§ What the exercise asks:
Which lines have the string "Expand"? Copy all of them from the entries below.
----------------
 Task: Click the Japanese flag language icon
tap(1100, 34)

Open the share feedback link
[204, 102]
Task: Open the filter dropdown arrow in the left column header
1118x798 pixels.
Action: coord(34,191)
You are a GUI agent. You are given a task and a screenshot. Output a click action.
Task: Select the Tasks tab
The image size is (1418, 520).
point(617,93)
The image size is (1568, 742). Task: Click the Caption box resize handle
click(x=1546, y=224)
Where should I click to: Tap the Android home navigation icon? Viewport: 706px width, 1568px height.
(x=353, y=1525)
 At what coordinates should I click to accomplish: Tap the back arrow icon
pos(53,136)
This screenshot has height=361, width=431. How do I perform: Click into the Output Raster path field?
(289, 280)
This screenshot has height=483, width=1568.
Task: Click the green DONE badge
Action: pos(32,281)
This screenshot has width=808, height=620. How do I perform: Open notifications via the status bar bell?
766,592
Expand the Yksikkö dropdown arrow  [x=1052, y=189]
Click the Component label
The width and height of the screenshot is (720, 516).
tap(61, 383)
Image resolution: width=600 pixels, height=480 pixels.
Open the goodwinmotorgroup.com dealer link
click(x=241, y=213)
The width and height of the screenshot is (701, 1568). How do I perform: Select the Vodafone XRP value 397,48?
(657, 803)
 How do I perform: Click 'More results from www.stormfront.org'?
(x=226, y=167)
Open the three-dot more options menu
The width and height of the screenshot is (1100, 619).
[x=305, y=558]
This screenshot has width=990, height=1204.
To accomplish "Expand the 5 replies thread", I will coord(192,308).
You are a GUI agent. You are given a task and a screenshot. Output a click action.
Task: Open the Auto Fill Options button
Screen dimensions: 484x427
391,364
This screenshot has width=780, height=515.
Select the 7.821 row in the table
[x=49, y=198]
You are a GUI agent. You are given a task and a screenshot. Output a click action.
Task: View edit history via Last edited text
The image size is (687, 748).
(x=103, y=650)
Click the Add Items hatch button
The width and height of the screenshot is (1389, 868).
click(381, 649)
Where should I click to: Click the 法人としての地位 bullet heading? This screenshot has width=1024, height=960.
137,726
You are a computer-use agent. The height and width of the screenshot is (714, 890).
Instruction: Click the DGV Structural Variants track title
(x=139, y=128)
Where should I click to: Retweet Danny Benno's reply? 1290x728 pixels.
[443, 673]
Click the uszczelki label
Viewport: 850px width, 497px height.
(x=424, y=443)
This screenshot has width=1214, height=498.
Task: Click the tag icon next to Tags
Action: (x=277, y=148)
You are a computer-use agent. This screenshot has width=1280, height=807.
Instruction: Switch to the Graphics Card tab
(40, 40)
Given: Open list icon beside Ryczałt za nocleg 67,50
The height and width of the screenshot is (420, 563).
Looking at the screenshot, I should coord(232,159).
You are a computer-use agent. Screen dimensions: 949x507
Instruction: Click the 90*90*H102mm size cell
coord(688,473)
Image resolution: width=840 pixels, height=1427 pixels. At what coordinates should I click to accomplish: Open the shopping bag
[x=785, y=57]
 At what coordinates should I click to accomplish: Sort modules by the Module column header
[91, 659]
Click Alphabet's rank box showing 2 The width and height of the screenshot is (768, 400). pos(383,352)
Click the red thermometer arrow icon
----------------
§ Written solution:
Expand the Yksikkö dropdown arrow  [x=1052, y=189]
To accomplish "Expand the 5 replies thread", I will coord(192,308).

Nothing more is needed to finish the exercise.